Imagine creating an area that could hold all of the farms in Spokane County a 976-square-mile food basket combining cropland from Reardan to Rockford, Deer Park to Plaza.
Imagine the approximately 200 farmers and tractors it would take to work the ground, planting 15 tons of seed and spreading 31 million pounds of fertilizer to jump-start a new crop of wheat.
Imagine the first harvest, with farmers threshing enough grain to fill rail cars that stretched from Spokane to Ellensburg.
Now imagine you are in the farm supply business when this happens.
While Inland Northwest landowners and politicians grouse about the recent loss of taxpayer-subsidized Conservation Reserve Program land, marketers of equipment, seed, chemicals and grain are quietly preparing to recoup the losses they experienced a dozen years ago. That was when the popular soil and wildlife conservation program began to pay farmers to take more than 1 million acres out of production.

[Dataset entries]
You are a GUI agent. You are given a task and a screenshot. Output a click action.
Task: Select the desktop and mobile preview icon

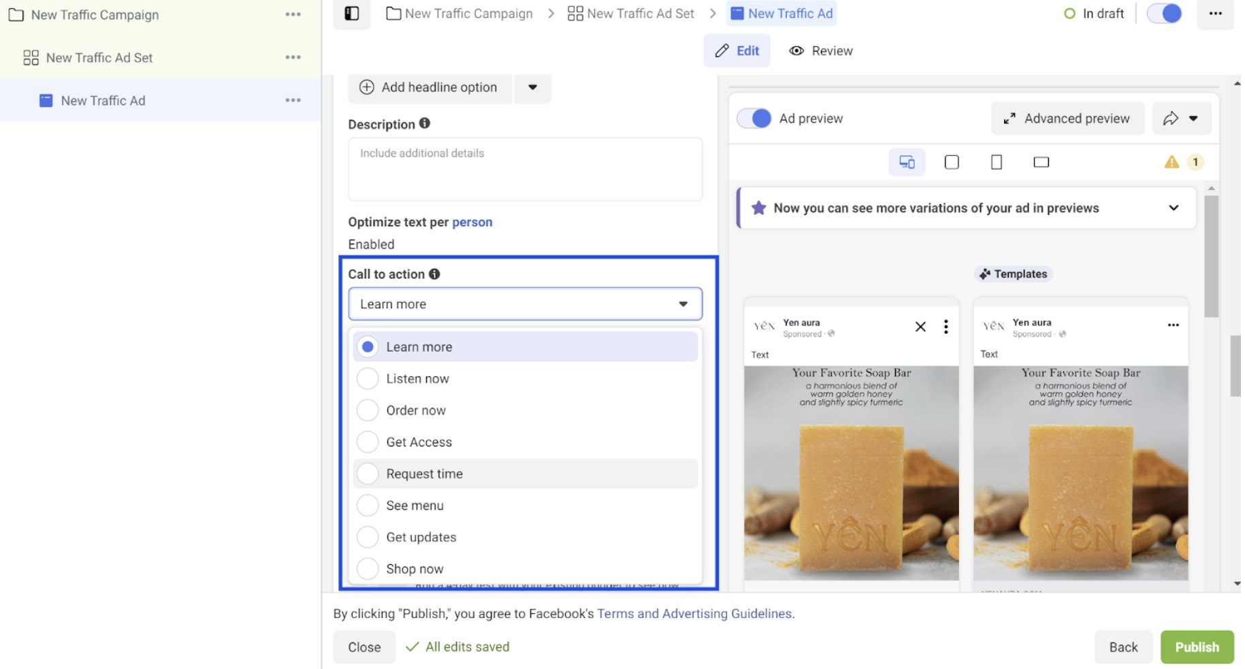coord(906,161)
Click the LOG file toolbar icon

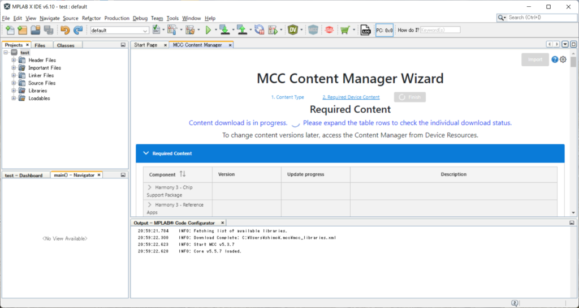[x=366, y=31]
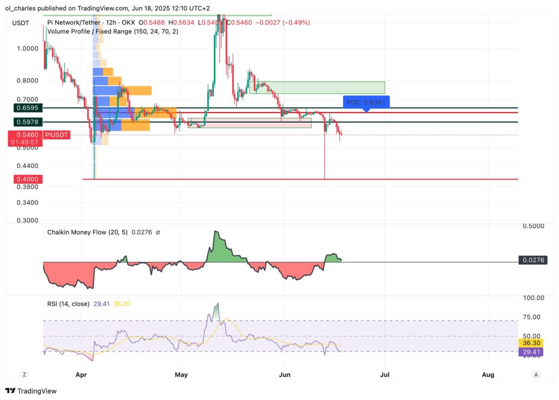
Task: Select the 0.6595 horizontal line label
Action: pos(23,108)
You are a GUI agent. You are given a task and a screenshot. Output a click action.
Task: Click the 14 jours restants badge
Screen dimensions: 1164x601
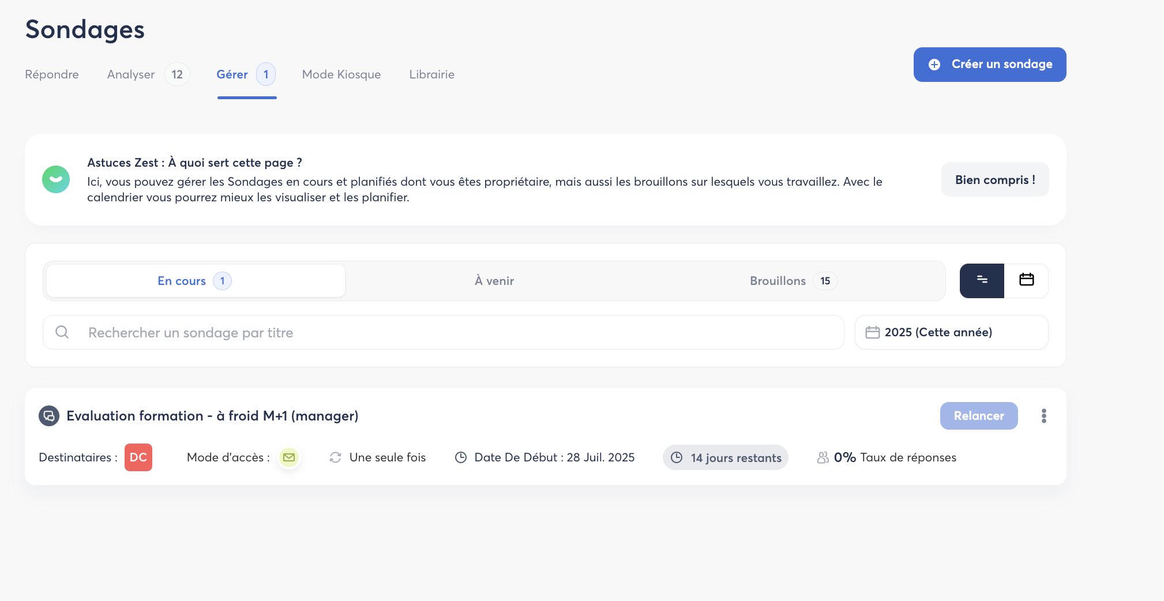coord(725,457)
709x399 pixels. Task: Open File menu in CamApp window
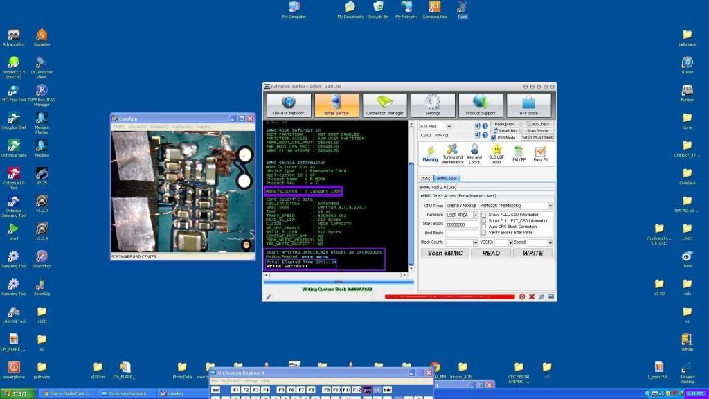pyautogui.click(x=118, y=127)
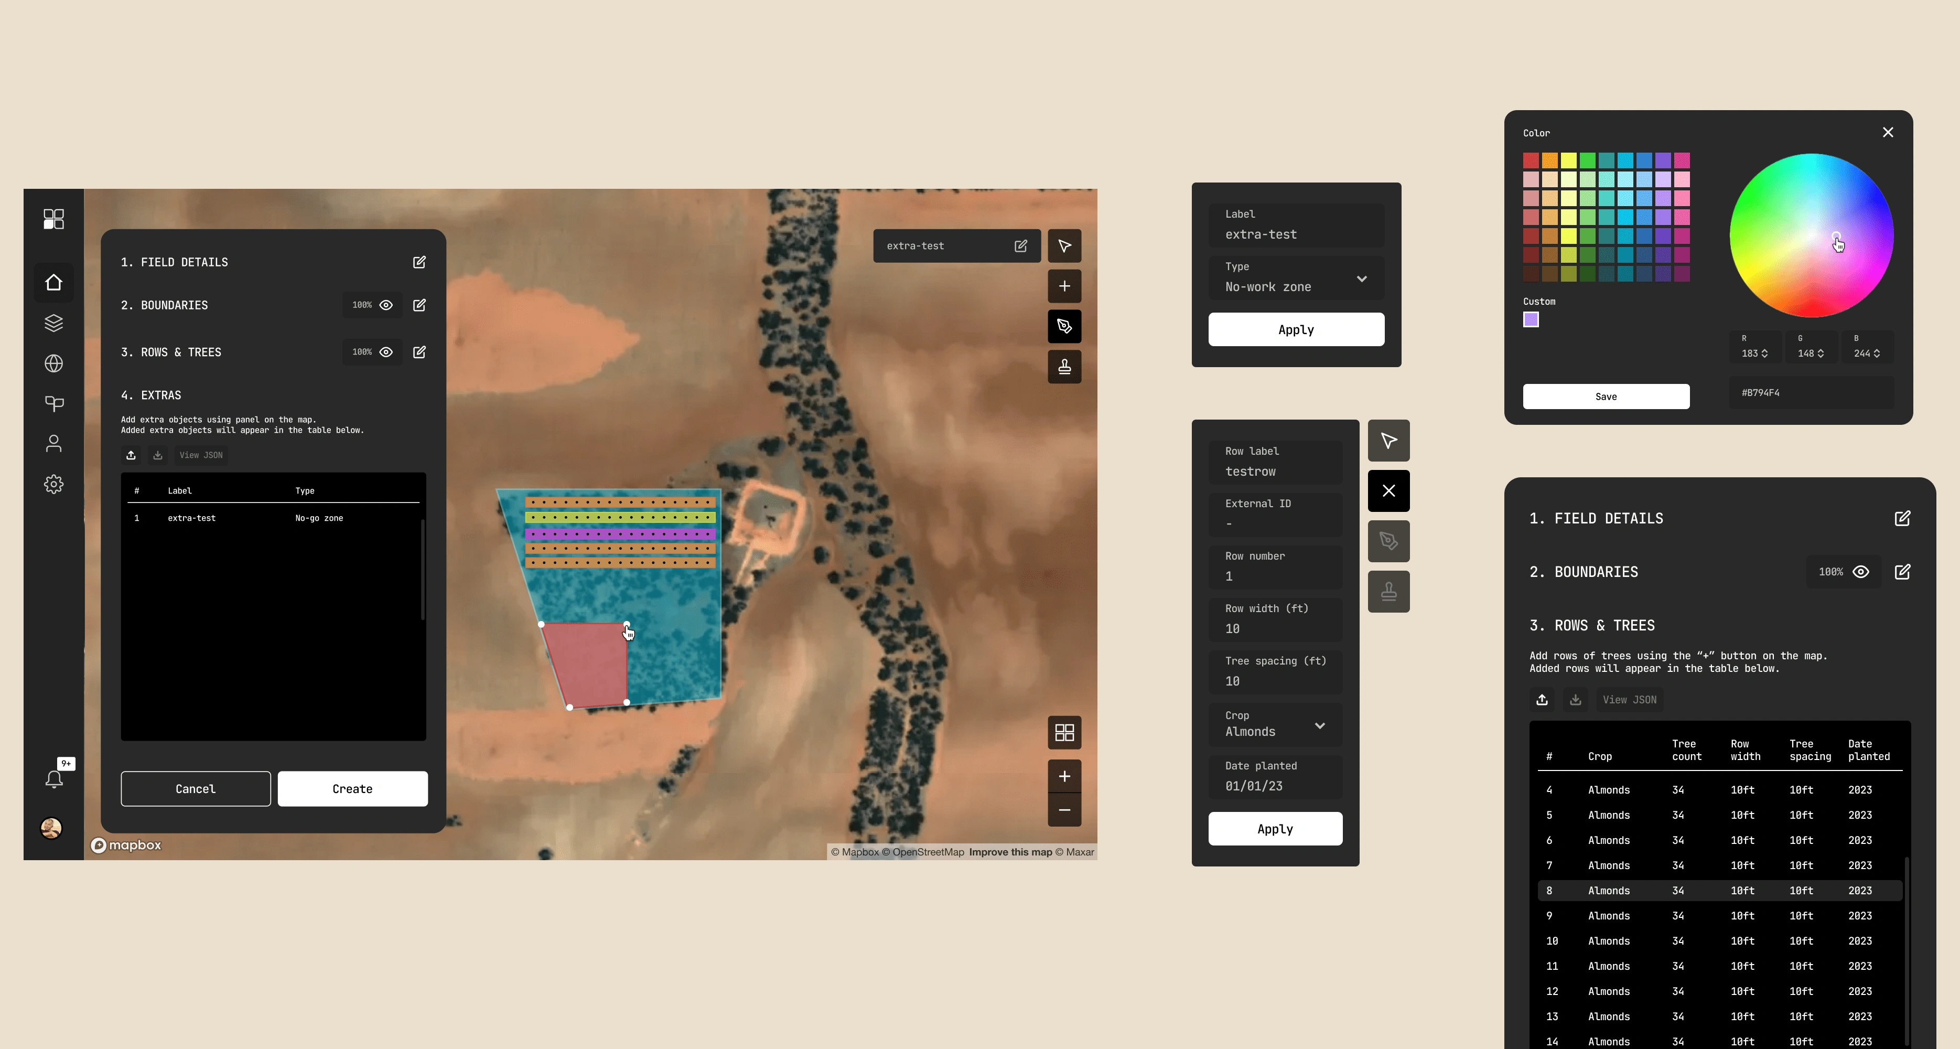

» **Do this**
Please continue the article about farm supply marketers and Conservation Reserve Program land, picking up right after its last sentence.

» **Output below**
“If the acres come out, it’s definitely going to affect the rural economy,” Dan Helbling, salesman for Jones Truck & Implement in Colfax, says as he shows off a new red seed drill. “They’ll need fertilizer, tractors, combines and many more supplies to make it work.”
Under a new nationwide sign-up for conservation reserve acres, Washington farmers last month were awarded just 21 percent of the land they offered, the lowest acceptance rate among all U.S. farm states. That could reduce total idled acres from 1 million to about 400,000 by October. By comparison, the acceptance rate in Idaho was 83 percent.
The program in the past annually paid farmers $50 per acre on average to idle eligible land and preserve it. The new program will average $39 per acre.
Most landowners seeded the idled land with prairie grasses, but others planted trees and shrubs to enhance wildlife habitat and preserve the soil for future generations.
Scientists and environmentalists praised the program for arresting destructive wind and water erosion and improving water quality. However, some grain merchants and feedlot operators complained that the program artificially raised grain prices by limiting crop production across vast stretches of land.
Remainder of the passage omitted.